Verpflichtet sich eine Gemeinde zur Aufnahme bestimmter Festsetzungen in einen Bebauungsplan, führt dies zu einem Abwägungsmangel, der zur Nichtigkeit dieser Festsetzungen führt, so das OVG Niedersachsen im Urteil vom 22.04.2015. Es reicht dabei aus, wenn der Rat die vertragliche Bindung als ein für die Planung sprechendes Element in seine Abwägung einstellt.

Streitgegenstand der Normenkontrolle war ein Bebauungsplan zur Ermöglichung einer Werksgeländeerweiterung.
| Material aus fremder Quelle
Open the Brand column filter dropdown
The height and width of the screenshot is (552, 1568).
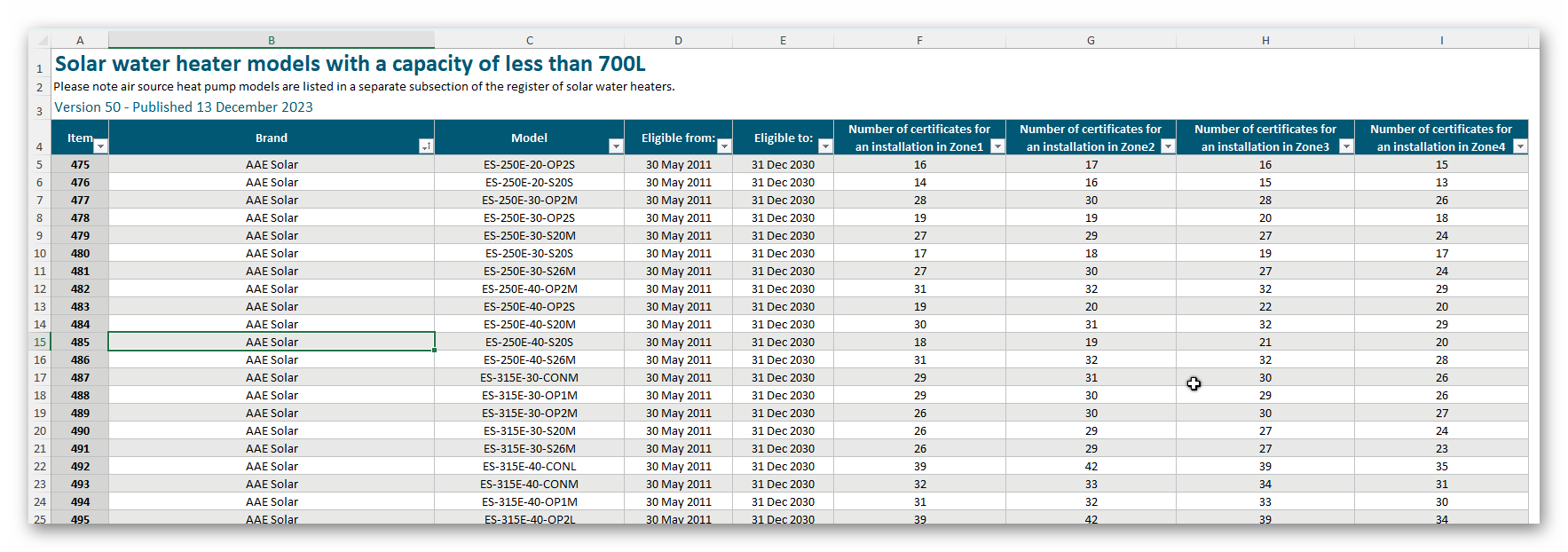(425, 146)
Im Laufe des Aufstellungsverfahrens erwarb die Gemeinde Grundstücke von Privaten und verpflichtete sich gleichzeitig in den Kaufverträgen, bestimmte Festsetzungen zu treffen, um die Erschließung zu sichern.  Auch wenn diese vertraglichen Verpflichtungen wegen Verstoßes gegen ein gesetzliches Verbot unwirksam seien, führe dieses Verhalten zu einem erheblichen Abwägungsmangel, so das OVG.

Gemäß § 1 Abs. 3 BauGB sei eine Abwägung nur dann fehlerfrei, wenn der Rat frei und unvoreingenommen entscheide, welche städtebauliche Entwicklung und Ordnung im Gemeindegebiet verwirklicht werden solle. Hier sei der Rat zwar darauf hingewiesen worden, dass die Gemeinde in Ausübung ihrer Planungshoheit nicht an Vorgaben aus privatrechtlichen Verträgen gebunden sei. Dass dem Rat bewusst war, dass die Verträge gemäß § 134 BGB wegen Verstoßes gegen § 1 Abs. 3 BauGB nichtig seien, ergebe sich daraus aber nicht. Außerdem reiche es aus, wenn die vertraglichen Verpflichtungen als ein Element der Abwägung wahrgenommen worden seien, um ein unzulässige Vorabbindung anzunehmen. Hier komme hinzu, dass eine konkrete Möglichkeit bestehe, dass der Rat der Gemeinde ohne die unzulässige Vorabbindung anders entschieden habe.

Im Planaufstellungsverfahren hatte die Gemeinde zwei Planänderungen vorgenommen. Für die zweite Planänderung - eine Überplanung eines nicht besiedelten Außenbereichsgrundstücks - hatte sie das beschleunigte Verfahren nach § 13a BauGB gewählt. Es sei zwar nicht abschließend geklärt, ob Außenbereichsflächen in einem solchen Verfahren überplant werden könnten, merkte das Gericht an. Es werde aber nur dann für möglich gehalten, wenn die unbebauten Flächen von allen Seiten von Bebauung umgeben seien und damit dem Siedlungsbereich zuzurechnen, von diesem geprägt oder Teil einer solchen Fläche seien. Hier habe die Gemeinde einen unbesiedelten Bereich überplanen wollen, dafür sei das Verfahren nach § 13a BauGB ohne Durchführung einer Umweltprüfung rechtlich nicht vorgesehen. Damit seien nicht nur die o.g. Festsetzungen, sondern auch die zweite Planänderung unwirksam.